B. The Jurisdictional Provision in the Settlement Agreement

 Plaintiffs-Appellants next contend that the United States waived sovereign immunity in the Settlement Agreement itself.   However, it is a well-settled principle that the federal government's sovereign immunity may only be waived by Congressional enactment, and that “no contracting officer or other official is empowered to consent to suit against the United States.”   Mitchell, 463 U.S. at 215-16, 103 S.Ct. 2961;  accord United States v. Shaw, 309 U.S. 495, 500-01, 60 S.Ct. 659, 84 L.Ed. 888 (1940);  United States v. U.S. Fidelity & Guar. Co., 309 U.S. 506, 513, 60 S.Ct. 653, 84 L.Ed. 894 (1940).   Therefore, to the extent that the Settlement Agreement purports to waive sovereign immunity, whoever acceded to the Settlement Agreement on behalf of the Government (which is unclear from the language of the agreement) was acting beyond the scope of his or her authority.

 In addition, nothing about the Government's actions in this litigation constitutes a forfeiture of the right to raise sovereign immunity as a defense.   Plaintiffs-Appellants point out that the Government first sought transfer to the District of Connecticut and then to the particular judge who was to hear the Connecticut Action, before asserting sovereign immunity;  they accuse the Government of “forum-shopping.”   Regardless of the Government's motives, however, a sovereign's consent to suit via Congressional enactment is a prerequisite for subject-matter jurisdiction.  Mitchell, 463 U.S. at 212, 103 S.Ct. 2961.   An argument that subject-matter jurisdiction is lacking may be raised at any time, by any party, or even sua sponte by the court.   See United States Fidelity Co., 309 U.S. at 514, 60 S.Ct. 653;  Louisville & Nashville R.R. v.

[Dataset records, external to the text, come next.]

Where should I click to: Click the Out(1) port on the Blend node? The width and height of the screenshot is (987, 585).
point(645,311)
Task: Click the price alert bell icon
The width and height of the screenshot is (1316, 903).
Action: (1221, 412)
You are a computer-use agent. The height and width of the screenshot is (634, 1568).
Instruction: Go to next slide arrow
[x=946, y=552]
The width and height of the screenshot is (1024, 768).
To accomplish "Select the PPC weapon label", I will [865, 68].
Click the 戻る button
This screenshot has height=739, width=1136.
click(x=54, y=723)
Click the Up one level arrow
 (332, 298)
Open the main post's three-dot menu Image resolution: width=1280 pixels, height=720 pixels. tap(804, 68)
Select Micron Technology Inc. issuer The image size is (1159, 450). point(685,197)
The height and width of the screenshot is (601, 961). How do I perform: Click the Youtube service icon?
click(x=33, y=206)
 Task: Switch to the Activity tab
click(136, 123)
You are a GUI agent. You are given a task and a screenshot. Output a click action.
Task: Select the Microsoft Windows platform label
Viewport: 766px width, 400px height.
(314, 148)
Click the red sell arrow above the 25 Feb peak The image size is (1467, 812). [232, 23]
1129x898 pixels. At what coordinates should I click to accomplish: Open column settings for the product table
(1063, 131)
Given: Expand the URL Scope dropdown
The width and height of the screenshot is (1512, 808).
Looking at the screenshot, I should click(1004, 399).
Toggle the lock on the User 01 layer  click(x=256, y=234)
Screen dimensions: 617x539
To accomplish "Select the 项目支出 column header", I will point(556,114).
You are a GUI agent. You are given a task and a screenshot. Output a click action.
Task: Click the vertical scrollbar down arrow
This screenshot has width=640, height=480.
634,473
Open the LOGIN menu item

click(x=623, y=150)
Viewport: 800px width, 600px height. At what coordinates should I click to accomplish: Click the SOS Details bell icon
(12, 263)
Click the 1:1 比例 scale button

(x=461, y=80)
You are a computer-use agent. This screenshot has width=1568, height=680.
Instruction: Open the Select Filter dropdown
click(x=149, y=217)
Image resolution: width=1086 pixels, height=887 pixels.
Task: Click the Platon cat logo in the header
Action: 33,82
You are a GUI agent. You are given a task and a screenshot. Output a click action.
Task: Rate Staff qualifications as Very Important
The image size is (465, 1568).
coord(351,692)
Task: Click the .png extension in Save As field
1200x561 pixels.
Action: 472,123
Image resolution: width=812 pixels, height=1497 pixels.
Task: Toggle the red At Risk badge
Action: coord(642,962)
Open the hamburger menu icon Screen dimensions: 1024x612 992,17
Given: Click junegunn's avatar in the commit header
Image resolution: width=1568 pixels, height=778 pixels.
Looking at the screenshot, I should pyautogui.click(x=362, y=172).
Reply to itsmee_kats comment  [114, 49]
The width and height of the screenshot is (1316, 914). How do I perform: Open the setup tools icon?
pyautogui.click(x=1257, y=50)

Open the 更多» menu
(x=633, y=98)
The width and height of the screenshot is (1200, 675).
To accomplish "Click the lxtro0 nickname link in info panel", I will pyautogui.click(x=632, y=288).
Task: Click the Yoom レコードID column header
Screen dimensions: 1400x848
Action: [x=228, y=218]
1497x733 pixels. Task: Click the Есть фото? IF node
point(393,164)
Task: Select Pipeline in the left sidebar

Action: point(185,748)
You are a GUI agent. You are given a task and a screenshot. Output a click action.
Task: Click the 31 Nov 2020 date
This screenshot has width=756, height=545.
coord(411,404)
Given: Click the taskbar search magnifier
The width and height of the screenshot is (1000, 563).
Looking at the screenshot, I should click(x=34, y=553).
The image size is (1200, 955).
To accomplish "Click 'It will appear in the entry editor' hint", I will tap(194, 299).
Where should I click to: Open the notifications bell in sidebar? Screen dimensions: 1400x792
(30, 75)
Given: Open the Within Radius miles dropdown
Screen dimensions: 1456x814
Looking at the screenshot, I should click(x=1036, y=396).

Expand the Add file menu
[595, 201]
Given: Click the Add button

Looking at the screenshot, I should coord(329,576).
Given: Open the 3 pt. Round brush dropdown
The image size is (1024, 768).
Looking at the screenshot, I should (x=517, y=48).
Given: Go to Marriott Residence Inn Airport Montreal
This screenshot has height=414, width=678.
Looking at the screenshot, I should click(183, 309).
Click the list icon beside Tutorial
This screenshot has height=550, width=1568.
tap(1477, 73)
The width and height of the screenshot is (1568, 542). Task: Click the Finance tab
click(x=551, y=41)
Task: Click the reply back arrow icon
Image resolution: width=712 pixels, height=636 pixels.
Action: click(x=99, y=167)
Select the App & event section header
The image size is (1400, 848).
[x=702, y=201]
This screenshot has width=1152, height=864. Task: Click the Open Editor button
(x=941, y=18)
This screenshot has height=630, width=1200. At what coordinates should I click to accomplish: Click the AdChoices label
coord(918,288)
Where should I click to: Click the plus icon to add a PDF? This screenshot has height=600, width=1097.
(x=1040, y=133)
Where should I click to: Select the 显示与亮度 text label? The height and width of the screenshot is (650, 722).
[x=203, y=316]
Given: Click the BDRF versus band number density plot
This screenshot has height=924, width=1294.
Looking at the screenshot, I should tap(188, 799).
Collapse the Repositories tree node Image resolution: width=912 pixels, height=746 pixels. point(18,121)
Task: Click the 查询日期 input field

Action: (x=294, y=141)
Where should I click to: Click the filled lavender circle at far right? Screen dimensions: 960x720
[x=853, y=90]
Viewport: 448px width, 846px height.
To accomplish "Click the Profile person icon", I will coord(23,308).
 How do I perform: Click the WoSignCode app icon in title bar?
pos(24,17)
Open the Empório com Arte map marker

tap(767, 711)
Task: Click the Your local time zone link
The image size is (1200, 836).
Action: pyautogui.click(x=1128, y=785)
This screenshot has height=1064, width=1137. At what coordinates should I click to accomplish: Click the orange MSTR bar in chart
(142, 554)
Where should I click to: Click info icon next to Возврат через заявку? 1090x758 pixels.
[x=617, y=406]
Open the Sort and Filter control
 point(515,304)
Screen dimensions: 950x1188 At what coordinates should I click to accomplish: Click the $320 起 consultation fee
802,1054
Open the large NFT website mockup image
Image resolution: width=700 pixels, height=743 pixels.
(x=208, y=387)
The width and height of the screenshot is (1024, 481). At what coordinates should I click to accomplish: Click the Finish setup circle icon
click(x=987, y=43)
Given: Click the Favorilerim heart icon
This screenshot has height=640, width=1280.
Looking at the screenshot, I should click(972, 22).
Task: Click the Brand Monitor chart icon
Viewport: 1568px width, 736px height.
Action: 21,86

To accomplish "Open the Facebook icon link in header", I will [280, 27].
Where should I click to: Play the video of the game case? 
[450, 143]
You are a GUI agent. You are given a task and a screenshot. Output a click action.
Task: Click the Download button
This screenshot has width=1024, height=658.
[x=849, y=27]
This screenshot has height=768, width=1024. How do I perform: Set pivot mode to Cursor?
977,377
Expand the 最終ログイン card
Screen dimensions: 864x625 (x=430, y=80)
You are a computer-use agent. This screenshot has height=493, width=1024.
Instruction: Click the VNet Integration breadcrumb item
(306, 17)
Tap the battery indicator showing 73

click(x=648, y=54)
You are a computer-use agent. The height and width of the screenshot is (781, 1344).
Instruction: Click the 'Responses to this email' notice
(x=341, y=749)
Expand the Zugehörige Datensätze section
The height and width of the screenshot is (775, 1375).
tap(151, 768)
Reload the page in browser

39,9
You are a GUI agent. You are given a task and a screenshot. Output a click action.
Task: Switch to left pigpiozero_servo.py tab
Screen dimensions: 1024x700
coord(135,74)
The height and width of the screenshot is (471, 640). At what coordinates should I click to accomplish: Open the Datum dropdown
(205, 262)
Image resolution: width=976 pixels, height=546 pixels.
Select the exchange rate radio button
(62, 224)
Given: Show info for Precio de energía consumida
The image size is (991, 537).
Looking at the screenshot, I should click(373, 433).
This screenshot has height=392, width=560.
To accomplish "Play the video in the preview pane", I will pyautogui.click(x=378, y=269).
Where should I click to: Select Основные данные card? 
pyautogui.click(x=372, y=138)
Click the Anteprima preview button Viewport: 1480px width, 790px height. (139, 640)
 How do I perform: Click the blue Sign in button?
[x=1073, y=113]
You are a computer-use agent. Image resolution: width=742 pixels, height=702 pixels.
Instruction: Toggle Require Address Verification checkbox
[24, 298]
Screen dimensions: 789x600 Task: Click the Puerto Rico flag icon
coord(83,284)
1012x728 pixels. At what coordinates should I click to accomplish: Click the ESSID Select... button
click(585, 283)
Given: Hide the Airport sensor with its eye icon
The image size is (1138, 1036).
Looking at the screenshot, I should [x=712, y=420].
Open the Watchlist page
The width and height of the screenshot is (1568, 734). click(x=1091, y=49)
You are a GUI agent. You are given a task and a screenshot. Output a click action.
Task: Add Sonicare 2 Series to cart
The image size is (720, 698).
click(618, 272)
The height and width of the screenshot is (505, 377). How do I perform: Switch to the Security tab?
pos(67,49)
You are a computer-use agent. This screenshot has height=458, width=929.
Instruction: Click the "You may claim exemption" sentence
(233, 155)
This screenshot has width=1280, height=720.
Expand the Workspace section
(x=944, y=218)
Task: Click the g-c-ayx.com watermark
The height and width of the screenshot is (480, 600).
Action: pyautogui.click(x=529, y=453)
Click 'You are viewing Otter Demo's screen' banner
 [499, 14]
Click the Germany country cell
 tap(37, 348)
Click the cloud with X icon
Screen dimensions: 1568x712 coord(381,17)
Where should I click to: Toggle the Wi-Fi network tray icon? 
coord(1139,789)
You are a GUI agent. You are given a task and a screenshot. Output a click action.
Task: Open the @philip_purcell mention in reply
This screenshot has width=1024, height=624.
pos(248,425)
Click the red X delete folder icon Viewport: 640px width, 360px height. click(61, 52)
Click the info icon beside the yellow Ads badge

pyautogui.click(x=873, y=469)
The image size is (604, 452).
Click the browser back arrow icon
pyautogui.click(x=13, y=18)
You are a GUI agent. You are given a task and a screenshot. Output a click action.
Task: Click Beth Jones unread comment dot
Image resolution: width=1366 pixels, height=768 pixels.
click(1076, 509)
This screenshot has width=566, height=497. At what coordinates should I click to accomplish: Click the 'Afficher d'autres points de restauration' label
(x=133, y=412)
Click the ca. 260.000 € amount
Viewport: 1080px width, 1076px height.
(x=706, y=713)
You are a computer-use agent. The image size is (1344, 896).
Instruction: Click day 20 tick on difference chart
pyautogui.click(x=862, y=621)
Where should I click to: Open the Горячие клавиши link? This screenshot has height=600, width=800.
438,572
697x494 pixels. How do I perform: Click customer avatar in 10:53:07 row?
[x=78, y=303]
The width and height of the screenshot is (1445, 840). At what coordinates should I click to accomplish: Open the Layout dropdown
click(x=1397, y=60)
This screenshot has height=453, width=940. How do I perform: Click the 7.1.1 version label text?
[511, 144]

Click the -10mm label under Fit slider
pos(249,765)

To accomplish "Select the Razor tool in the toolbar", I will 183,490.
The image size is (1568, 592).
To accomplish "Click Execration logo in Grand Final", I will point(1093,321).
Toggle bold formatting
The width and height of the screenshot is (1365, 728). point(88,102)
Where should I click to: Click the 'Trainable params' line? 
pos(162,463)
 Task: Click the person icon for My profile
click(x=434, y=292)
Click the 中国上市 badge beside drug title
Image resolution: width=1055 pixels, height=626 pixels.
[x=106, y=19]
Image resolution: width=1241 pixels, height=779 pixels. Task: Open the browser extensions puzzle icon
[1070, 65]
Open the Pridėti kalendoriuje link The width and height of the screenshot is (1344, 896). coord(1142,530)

Mottley, 211 U.S. 149, 151, 29 S.Ct. 42, 53 L.Ed. 126 (1908).   Therefore, the Government's past failure to raise the defense of sovereign immunity in no way prevents this Court from considering the issue now.   HUD could not have and did not waive sovereign immunity through the Settlement Agreement, so if there is no statutory waiver that applies to this suit, the defense of sovereign immunity precludes jurisdiction in this case except as to claims in equity.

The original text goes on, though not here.